### Tasks
A. Retype the passage on dog illnesses from "Probably the most" up to and including "movement and function.".
B. Answer these questions from the article on common dog illnesses:
(i) What share of dogs does the article say are overweight or obese?
(ii) What range of grades does it give for luxation of the knee cap?
(iii) What does it liken the degeneration of the knee ligaments to?

### Passage

Start of Block

• Amber Calleran

Anatomy Series, 3: Common Illnesses And Diseases In Dogs

There are many illnesses and diseases that can happen in the course of your dog's life. Some breeds are more genetically predisposed than others. Symptoms can vary between each of the conditions so it is really important to make sure you make note of any changes in behaviour, posture or movement and let you vet and therapist know.


We have put together some of the common issues we see and how therapy can help. Maybe you have heard of them or have had a dog with it we would love to hear about your experiences.


Obesity

Is a serious issue currently with almost 50% of dogs being overweight or obese. Just like humans, carrying excess weight can lead to diabetes, cancer, respiratory illness and heart disease. If you are unsure if your dog is overweight one easy way you can check is by running your hand over their ribs. You should be able to feel them but not see them. Although physical therapy will not help your dog loose weight, we can ease the pain or discomfort that is caused on the joints and the strain on the surrounding structures. We can also help you with diet plans and exercise tips to get your dog back to a healthier weight




Hip/ elbow dysplasia

Dysplasia is abnormal development of a joint (hip or elbow) resulting in the bones essentially not 'fitting' together properly and commonly leads to osteoarthritis. Physical therapy can be a non-surgical option depending on the individual and degree of dysplasia. Therapy is also let for post-operative rehabilitation.


Luxating patella

When the knee cap isn't able to follow it's normal movement (disclocates) into its groove when the knee is bent. The dog is unable to straighten the limb again resulting in a skipping motion either temporarily or permanently. There are different grades of luxation (1-4) which will determine if the dog requires surgery or not. Physical therapy, along with weight-management and pain medications can help for all degrees of luxation whether as a non-surgical option or pre/post-operatively. Physical therapy will reduce the strain on the affected joint and relax any musculoskeletal tension that will build up due to compensation.


Intervertebral disc disease (IVDD)

IVDD is the degeneration of the cushion like discs in-between each vertebrae, leading to herniated discs and spinal cord compression. Dependant on the level of degeneration, surgery will likely be the main course of action but physical therapy can really help with rehabilitation, building mobility and function as well as supporting any secondary musculoskeletal issues that may arise.


Arthritis

Probably the most common of all, arthritis is a degenerative joint disease that occurs when the cartilage that protects the joint wears away. It is unfortunately not curable but can be successfully managed with pain medications, supplements, physical therapy and diet control. Physical therapy can help ease pain and discomfort as well as maintain joint mobility and by supporting the surrounding structures and muscles in their movement and function.


Cruciate ligament injuries

Degeneration of the ligament/s within the knee. A bit like a fraying rope this will usually happen over time rather than through trauma. Physical therapy can help by supporting the surrounding musculature, keeping the tissues that will be compensating as relaxed as possible and preventing further injury. Post-operatively physical therapy will help bring strength back to the limbs affected and restore balance where compensations may have occurred.

End of Block

### Dataset excerpts
Start of Block

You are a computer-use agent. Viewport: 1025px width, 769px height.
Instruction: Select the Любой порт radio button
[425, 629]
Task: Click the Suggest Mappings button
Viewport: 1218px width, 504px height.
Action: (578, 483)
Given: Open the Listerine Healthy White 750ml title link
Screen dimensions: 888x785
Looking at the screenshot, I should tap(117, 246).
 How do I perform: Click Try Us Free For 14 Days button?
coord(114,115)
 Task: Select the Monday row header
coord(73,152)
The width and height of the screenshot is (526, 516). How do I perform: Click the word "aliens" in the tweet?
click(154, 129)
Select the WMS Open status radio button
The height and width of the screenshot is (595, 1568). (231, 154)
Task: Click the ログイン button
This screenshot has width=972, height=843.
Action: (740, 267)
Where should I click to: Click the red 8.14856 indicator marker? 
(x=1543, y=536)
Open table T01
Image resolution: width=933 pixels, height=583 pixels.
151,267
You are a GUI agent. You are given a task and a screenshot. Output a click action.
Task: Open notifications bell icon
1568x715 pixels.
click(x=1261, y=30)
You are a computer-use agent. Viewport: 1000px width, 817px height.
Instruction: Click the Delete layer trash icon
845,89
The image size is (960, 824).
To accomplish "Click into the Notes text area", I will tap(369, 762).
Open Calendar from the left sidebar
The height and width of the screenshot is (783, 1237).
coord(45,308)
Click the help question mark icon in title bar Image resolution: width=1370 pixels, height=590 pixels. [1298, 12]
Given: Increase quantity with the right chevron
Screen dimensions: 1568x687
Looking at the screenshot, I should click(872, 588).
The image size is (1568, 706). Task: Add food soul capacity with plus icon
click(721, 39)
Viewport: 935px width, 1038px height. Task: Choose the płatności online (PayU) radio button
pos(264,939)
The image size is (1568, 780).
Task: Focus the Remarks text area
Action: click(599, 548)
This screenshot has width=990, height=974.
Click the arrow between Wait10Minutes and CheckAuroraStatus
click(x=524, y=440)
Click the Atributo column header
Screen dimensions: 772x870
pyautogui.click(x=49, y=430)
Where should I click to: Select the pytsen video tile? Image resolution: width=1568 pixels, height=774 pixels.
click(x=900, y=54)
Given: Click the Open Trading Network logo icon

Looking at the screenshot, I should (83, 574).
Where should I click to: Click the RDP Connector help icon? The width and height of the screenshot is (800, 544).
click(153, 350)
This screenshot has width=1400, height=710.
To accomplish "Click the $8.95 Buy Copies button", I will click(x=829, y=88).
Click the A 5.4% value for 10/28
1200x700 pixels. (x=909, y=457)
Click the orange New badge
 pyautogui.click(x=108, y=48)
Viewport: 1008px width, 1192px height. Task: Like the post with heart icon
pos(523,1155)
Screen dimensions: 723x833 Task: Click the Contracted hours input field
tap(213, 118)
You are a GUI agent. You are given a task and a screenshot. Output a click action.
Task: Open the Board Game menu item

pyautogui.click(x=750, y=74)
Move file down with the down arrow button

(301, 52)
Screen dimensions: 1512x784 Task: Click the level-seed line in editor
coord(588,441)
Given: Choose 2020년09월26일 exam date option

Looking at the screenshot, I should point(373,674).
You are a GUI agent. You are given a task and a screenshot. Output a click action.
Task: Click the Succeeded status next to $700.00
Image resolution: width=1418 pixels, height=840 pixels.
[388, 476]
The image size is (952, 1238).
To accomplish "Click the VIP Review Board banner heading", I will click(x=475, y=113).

End of Block

### Solutions to the exercise
A.
Probably the most common of all, arthritis is a degenerative joint disease that occurs when the cartilage that protects the joint wears away. It is unfortunately not curable but can be successfully managed with pain medications, supplements, physical therapy and diet control. Physical therapy can help ease pain and discomfort as well as maintain joint mobility and by supporting the surrounding structures and muscles in their movement and function.

B.
(i) Almost 50%.
(ii) Grades 1 to 4.
(iii) A fraying rope.